Investors seeking cash dividends should not purchase our common stock.
Non-U.S.
investors may have difficulty effecting service of process against us or enforcing judgments against us in courts of non-U.S.
jurisdictions.
We
are a company incorporated under the laws of the State of New Jersey. All of our directors and officers reside in the United States.
It may not be possible for non-U.S. investors to effect service of process within their own jurisdictions upon our company and
our directors and officers. In addition, it may not be possible for non-U.S. investors to collect from our company, its directors
and officers, judgments obtained in courts in such non-U.S. jurisdictions predicated on non-U.S. legislation.
If
securities or industry analysts do not publish or cease publishing research or reports about us, our business or our market, or
if they change their recommendations regarding our stock adversely, our stock price and trading volume could decline.
The
trading market for our common stock will be influenced by the research and reports that industry or securities analysts may publish
about us, our business, our market or our competitors.

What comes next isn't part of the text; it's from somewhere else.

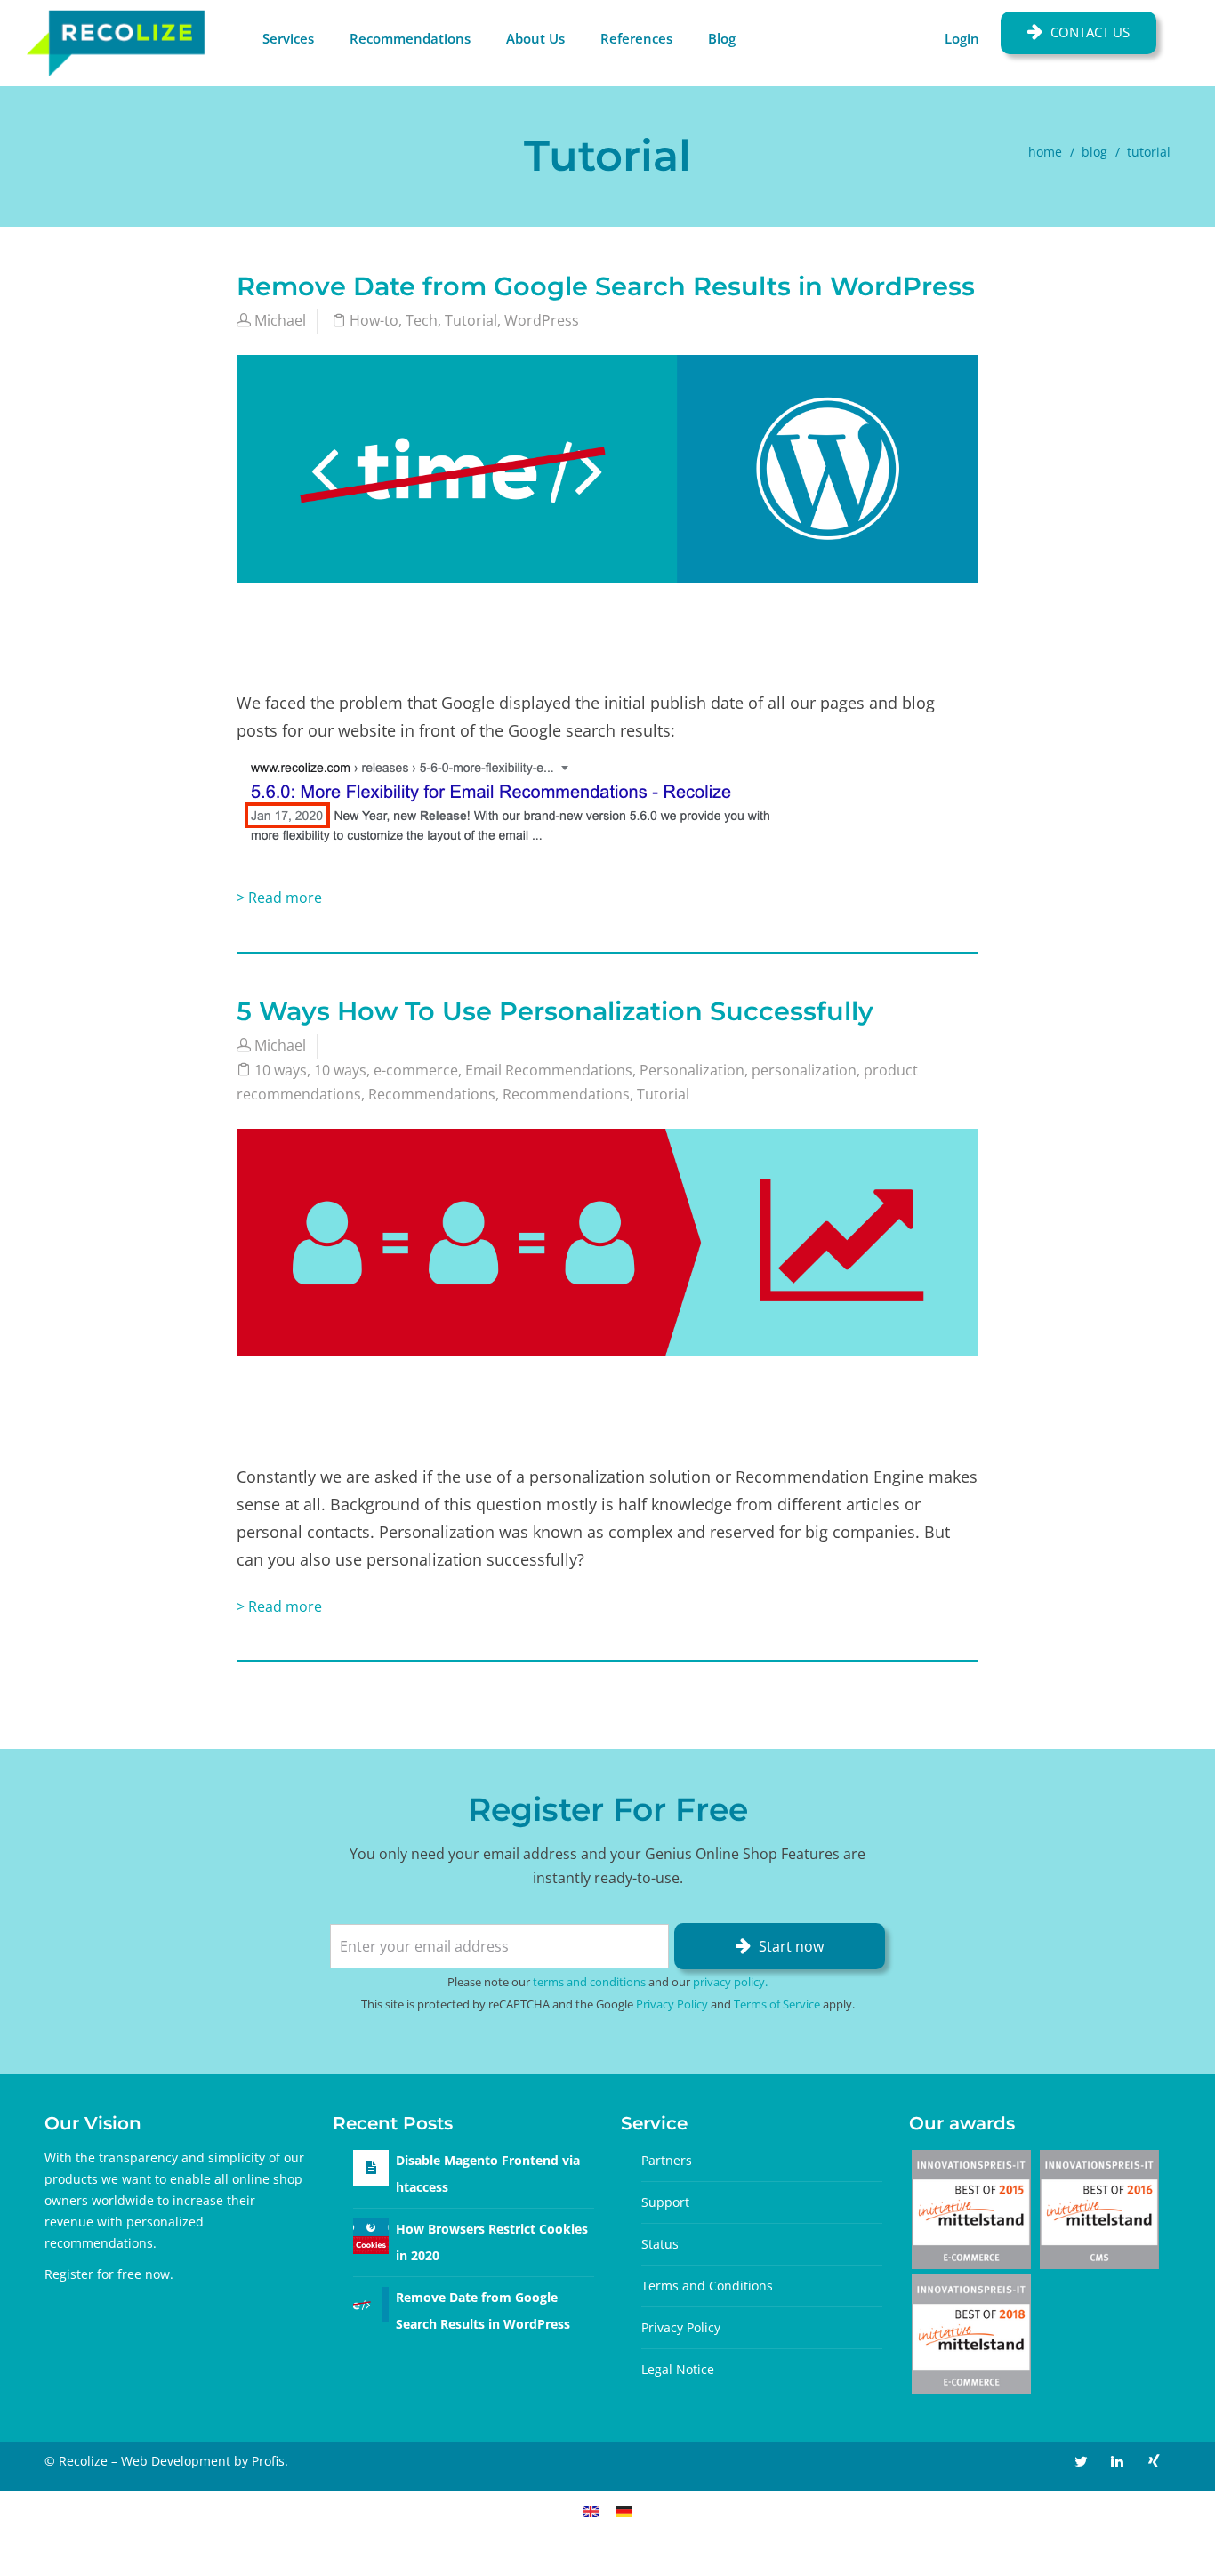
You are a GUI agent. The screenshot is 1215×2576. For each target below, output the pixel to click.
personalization (804, 1070)
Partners (666, 2160)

If any of the analysts who may cover us change their recommendation regarding
our stock adversely, or provide more favorable relative recommendations about our competitors, our stock price would likely decline.
If any analyst who may cover us were to cease coverage of our company or fail to regularly publish reports on us, we could lose
visibility in the financial markets, which in turn could cause our stock price or trading volume to decline.
The
requirements of being a U.S. public company may strain our resources and divert management’s attention.
As
a U.S. public company, we will be or become subject to the reporting requirements of the Securities Exchange Act of 1934, as amended
(“Exchange Act”), the Sarbanes-Oxley Act, the Dodd-Frank Act, the listing requirements of NASDAQ, and other applicable
securities rules and regulations. Compliance with these rules and regulations will increase our legal and financial compliance
costs, make some activities more difficult, time-consuming, or costly, and increase demand on our systems and resources. The Exchange
Act requires, among other things, that we file annual and current reports with respect to our business and operating results.
As
a result of disclosure in filings required of a public company, our business and financial condition will become more visible,
which we believe may result in threatened or actual litigation, including by competitors and other third parties. If such claims
are successful, our business and operating results could be harmed, and even if the claims do not result in litigation or are
resolved in our favor, these claims, and the time and resources necessary to resolve them, could divert resources of our management
and harm our business and operating results.
We
will incur significant costs as a result of being a publicly traded company and such costs may increase when we cease to be an
emerging growth company.
As
a publicly traded company, we will incur legal, accounting and other expenses estimated to range from $250,000 to $350,000 per
year, including costs associated with the periodic reporting requirements applicable to a company whose securities are registered
under the Exchange, as well as additional corporate governance requirements, including applicable requirements under the Sarbanes-Oxley
Act and other rules implemented by the SEC. The expenses incurred by public companies generally for reporting and corporate governance
purposes have been increasing. We expect compliance with these public reporting requirements and associated rules and regulations
to increase our legal and financial costs, particularly after we are no longer an emerging growth company, and to make some activities
more time-consuming and costly, although we are currently unable to estimate these costs with any degree of certainty. These laws
and regulations could also make it more difficult or costly for us to obtain certain types of insurance, including director and
officer liability insurance, and we may be forced to accept reduced policy limits and coverage or incur substantially higher costs
to obtain the same or similar coverage. These laws and regulations could also make it more difficult for us to attract and retain
qualified persons to serve on our board of directors, our board committees or as our executive officers. Further, if we are unable
to satisfy our obligations as a public company, we could be subject to delisting of our common stock, fines, sanctions and other
regulatory action and, potentially, civil litigation.
The
recently enacted JOBS Act reduces certain disclosure requirements for emerging growth companies, thereby decreasing related regulatory
compliance costs. We qualify as an emerging growth company. However, when we cease to be an emerging growth company, we will be
unable to take advantage of the reduced regulatory requirements and any associated cost savings.
Efforts
to comply with the applicable provisions of Section 404 of the Sarbanes-Oxley Act will involve significant expenditures, and non-compliance
with Section 404 of the Sarbanes-Oxley Act may adversely affect us and the market price of our common stock.
Under
current SEC rules, beginning with our fiscal year ending December 31, 2014, we will be required to report on our internal control
over financial reporting pursuant to Section 404 of the Sarbanes-Oxley Act, and related rules and regulations of the SEC; although,
as an emerging growth company, we are exempt from the requirement to provide an auditor attestation to management’s assessment
of its internal controls as required by Section 404(b) of the Sarbanes-Oxley Act. We will be required to review on an annual basis
our internal control over financial reporting, and on a quarterly and annual basis to evaluate and disclose changes in our internal
control over financial reporting. As a result, we expect to incur additional expenses in the near term that may negatively impact
our financial performance and our ability to make distributions. This process also will result in a diversion of management’s
time and attention. We cannot be certain as to the timing of completion of our evaluation, testing and remediation actions or
the impact of the same on our operations, and we may not be able to ensure that the process is effective or that our internal
control over financial reporting is or will be effective in a timely manner. In the event that we are unable to maintain or achieve
compliance with the applicable provisions of Section 404 of the Sarbanes-Oxley Act and related rules, we and the market price
of our common stock may be adversely affected.